Data to use:
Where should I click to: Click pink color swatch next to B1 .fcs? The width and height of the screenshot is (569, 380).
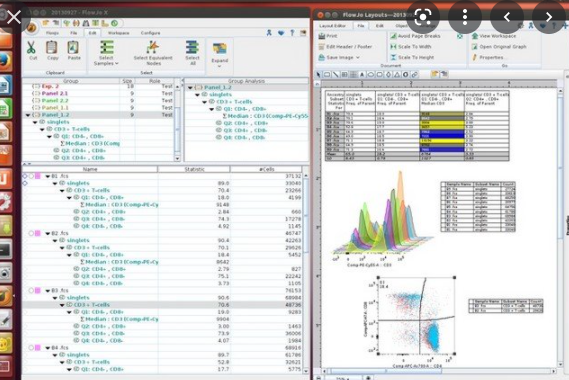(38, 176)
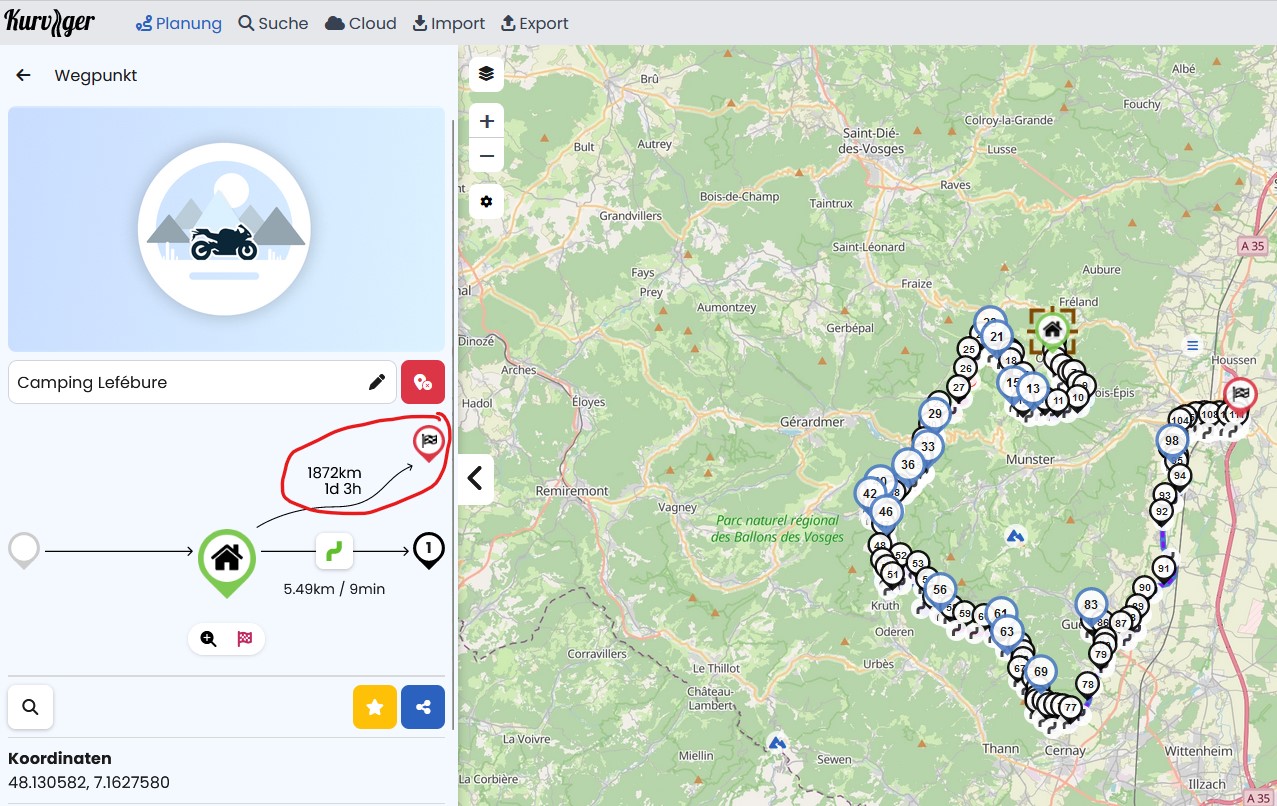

--

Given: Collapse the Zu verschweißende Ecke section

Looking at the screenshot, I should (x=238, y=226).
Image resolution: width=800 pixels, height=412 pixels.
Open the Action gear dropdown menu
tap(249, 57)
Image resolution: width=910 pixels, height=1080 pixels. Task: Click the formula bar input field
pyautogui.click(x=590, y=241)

---

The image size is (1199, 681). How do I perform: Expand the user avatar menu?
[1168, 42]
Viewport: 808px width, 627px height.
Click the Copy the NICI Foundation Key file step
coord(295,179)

Set problem:
Format everything in the material from the line containing "Image resolution: width=800" down to the line containing "pyautogui.click(x=590, y=241)" as a JSON list of strings, with one string per line and blank lines omitted.

Expected output:
[
  "Image resolution: width=800 pixels, height=412 pixels.",
  "Open the Action gear dropdown menu",
  "tap(249, 57)",
  "Image resolution: width=910 pixels, height=1080 pixels. Task: Click the formula bar input field",
  "pyautogui.click(x=590, y=241)"
]